A Risk Based Approach to Maintenance Optimisation of Business Critical Railway Structures/Equipment
Ujjwal Bharadwaj, Loughborough Univ/TWI Ltd
John Wintle, TWI Ltd
Vadim Silberschmidt, Loughborough University
Paper presented at Railway Network Younger Members Best Paper Competition'- Seminar on Application of new technologies to Railways. London, 28 Nov 2007.
Railway infrastructure managers are under increasing pressure to minimise life cycle costs whilst maintaining reliability or availability targets, and to operate within safety and environmental regulation. This paper presents a risk based decision-making methodology for undertaking run-repair-replace decisions with the ultimate aim of maximising the Net Present Value (NPV) of the investment on such maintenance. This methodology is based on established engineering, financial and statistical techniques that are in practice in power plant management. In this paper, the railway system under consideration is assumed to consist of a number of structural components.

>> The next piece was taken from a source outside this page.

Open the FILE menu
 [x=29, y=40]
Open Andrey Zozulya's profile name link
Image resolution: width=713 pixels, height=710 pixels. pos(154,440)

To demonstrate this approach, in the first instance, a qualitative risk analysis is conducted to highlight those components that are 'high risk'. This enables operators to give an overview risk profile of their system and thereby focus resources on the more risky system components (structures). To analyze these risky structures, a quantitative risk analysis is performed on each of them. For simplicity, corrosion has been considered as the main damage mechanism affecting railway structures. A basic probabilistic model is developed to obtain remaining life (RL) estimates of the structure under consideration. The RL estimates are then fed into another model - the Cost Risk Optimisation (CRO) -model that weighs the risk of the structure being out of service (measured in monetary units as the product of the probability of being out of service and the cost of its consequences) with the cost of risk mitigation by undertaking some action - repair or replacement. Using this risk based approach, the CRO model gives the optimum time of action such that financial benefit is maximised. NPV is used to assess the value of an action so that time value of money is taken into account. In addition, the model can take into account tax credits accruing due to the depreciation of the structure (if applicable).
If there are a number of structures or sub-units and a fixed budget, as is often the case, the model finds the schedule of action using the same risk based approach.
Maintenance manages the process of ageing of a structure or machinery. Ageing in the current context is a process that manifests itself in an increase in the failure rate within a system comprising a number of sub-systems.
Fig.1. The bath tub curve
Figure 1 depicts the 'bath tub' curve which is an idealized curve depicting the failure rate within a system consisting of a large number of components as a function of the system's operational life. During the initial stage -the Infant Mortality stage - 'teething problems' cause the failure rate to be high. As these problems, which are mainly due to design and/or manufacturing, are identified and solved, the failure rate decreases. The structure then enters the next phase of its life - the Useful or Normal life, during which the failure rate is kept almost constant by prudent maintenance. The structure enters its third phase - the Ageing phase - when the failure rate starts to rise. The failure rate during this phase is high because of the accumulated time-dependent damage during the previous stages and ongoing damage.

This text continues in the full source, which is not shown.